But last week, school officials announced that they plan to end all NCAA sports next year, part of a bid to balance the school’s budget amid sliding enrollment and anticipated cuts to state funding. Anderson, a business marketing major from Peoria, Arizona, is thinking that she might leave the campus.
Amy DiPierro
EdSource
Michael Burke
EdSource
“I will not be coming back here” if the golf program is eliminated, said Anderson, a first-year student. “I think this school will not do well after doing all this because half the reason we have so many people is because of athletics.”
Sonoma State, one of the 23 campuses in the California State University (CSU) system, is perhaps the most extreme example of how public universities in the state are tightening their belts in the wake of Gov. Gavin Newsom’s January budget proposal and troubling enrollment drops at some campuses.

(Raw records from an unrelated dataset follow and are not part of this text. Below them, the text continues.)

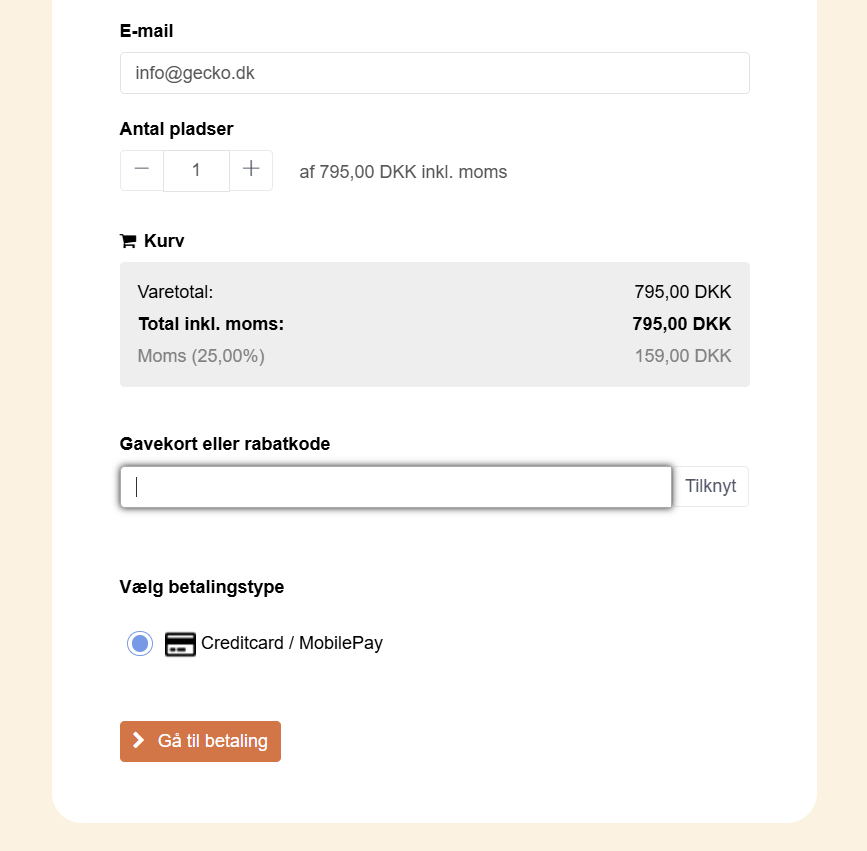The height and width of the screenshot is (851, 867).
Task: Focus the E-mail input field
Action: pyautogui.click(x=434, y=73)
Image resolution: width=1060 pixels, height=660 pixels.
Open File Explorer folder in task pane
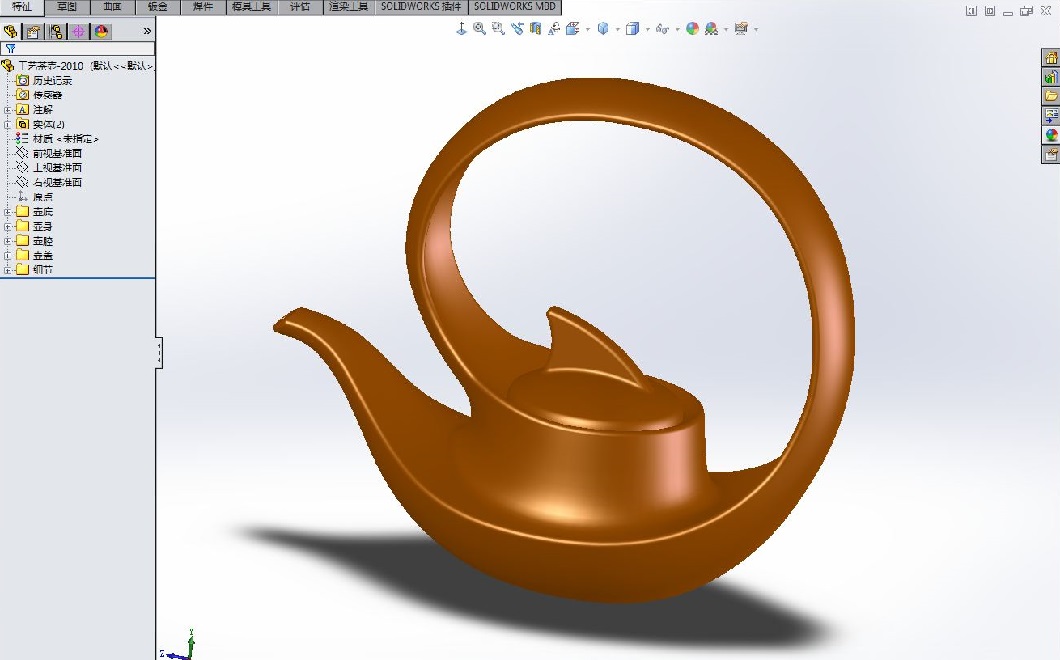[1050, 96]
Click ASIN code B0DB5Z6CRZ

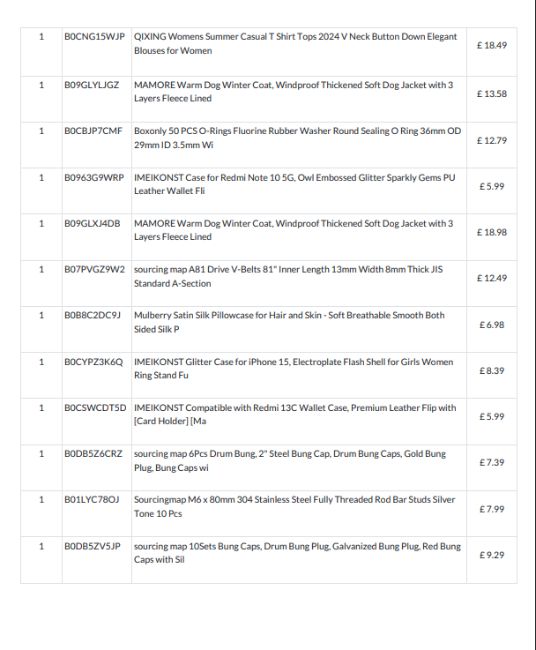coord(93,454)
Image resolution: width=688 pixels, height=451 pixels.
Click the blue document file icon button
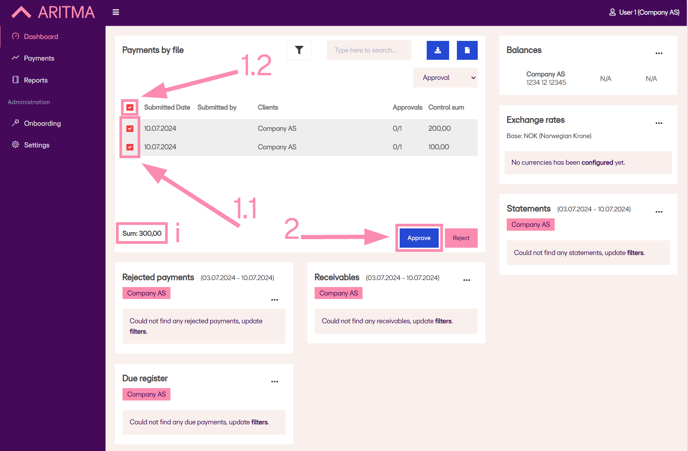tap(467, 50)
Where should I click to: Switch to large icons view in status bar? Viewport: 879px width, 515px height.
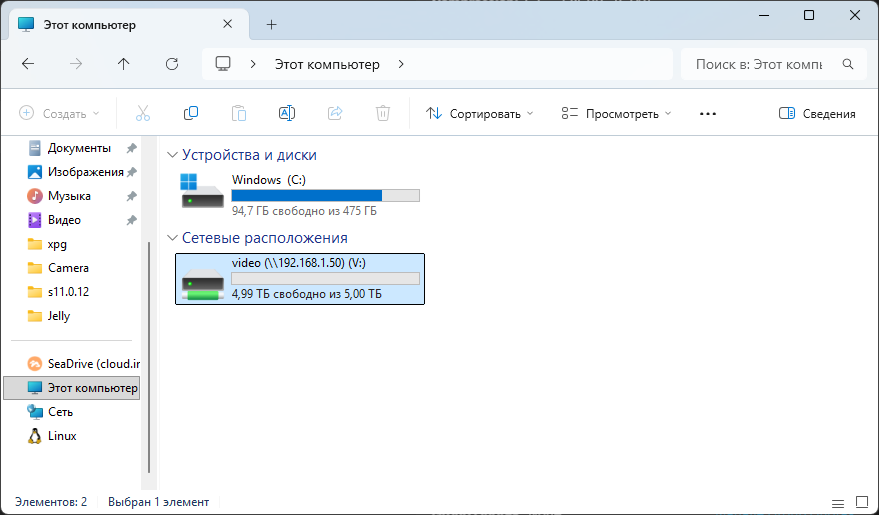pos(860,502)
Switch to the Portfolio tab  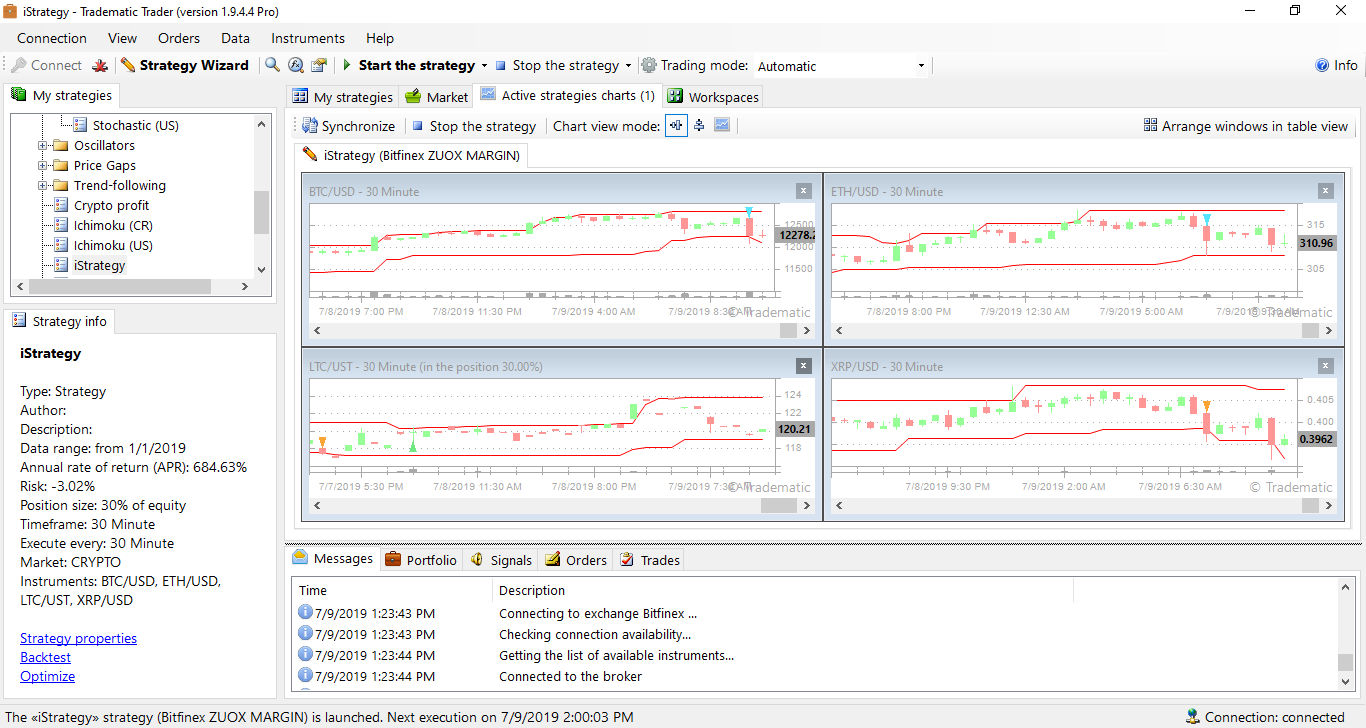pyautogui.click(x=420, y=560)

The governor’s plan calls for a nearly 8% reduction in state funding in 2025-26 for both CSU and the University of California (UC), while also deferring previously promised budget increases of 5% until 2027-28.
The governor’s proposal is not final, and later revisions could paint a rosier financial picture for higher education. But CSU leaders have warned that the plan, if implemented, could result in fewer course sections and larger class sizes, along with some cuts in student services.
(This article originally appeared on EdSource.)
Budget Cuts Loom Across CSU System
Sonoma State has been taking in less money from tuition and fees as its student body has shrunk 39% over the past decade due to changes in local demographics and some continuing fallout from wildfires in the region. In addition to the sports closures, it is also planning to close six academic departments and eliminate two dozen majors in an effort to plug a nearly $24 million budget deficit.
Several other CSU campuses are warning about possible impacts of the governor’s proposal. Stanislaus State, which serves more than 9,000 students in the San Joaquin Valley, could face a $20 million deficit after accounting for the January budget proposal, a Jan. 22 email from the president’s office said. Sacramento State, with a student body of more than 30,000, anticipates making a $45 million one-time cut. CSU Channel Islands officials have outlined plans to permanently reduce the Ventura County campus’s budget by $17 million in recurring expenses in 2025-26, saying that expenses per-student exceed the state average by thousands of dollars.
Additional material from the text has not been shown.